Chapter-16
ニッポニアニッポン ・ トキ
2003年10月10日、佐渡トキ保護センターで日本産最後のトキ「キン」が死亡していているのが発見されました。死因は飼育ケージ内で飛翔した際にケージに衝突した事による頭部挫傷と思われます。これで日本産のトキはついに絶滅してしまいました。現在佐渡トキ保護センターで飼育されているときはすべて中国産です。
トキは学名を Nipponia nippon と名付けられていることからわかるように日本を代表する鳥類で江戸時代までは日本各地で生息していましたが、1981年に佐渡島で捕獲されたのを最後に野生のときは日本から姿を消しました。
トキは全体的に白色ですが、羽の一部は「トキ色」とよばれる独特の淡い紅色をしています。この色はトキの顔や足の赤い色素によって水浴びなどの際に自然に染められたものです。

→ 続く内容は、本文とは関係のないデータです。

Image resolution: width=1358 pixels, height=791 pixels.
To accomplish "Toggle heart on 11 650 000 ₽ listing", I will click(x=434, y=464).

トキはドジョウや小魚を食べますが、田んぼに入ってこれらのエサを探すために稲を踏み荒らしてしまうことから農家にとっては害鳥で明治時代に狩猟が解禁されたことをきっかけにして多くが農民によって撃ち殺されてしまいました。また、美しい羽を目的とした狩猟や、農薬散布によるエサの現象などもトキの個体数の減少に拍車をかけました。
現在は日本産と種的に同一であると思われる中国産のトキを繁殖し、自然に帰す研究が精力的に行われています。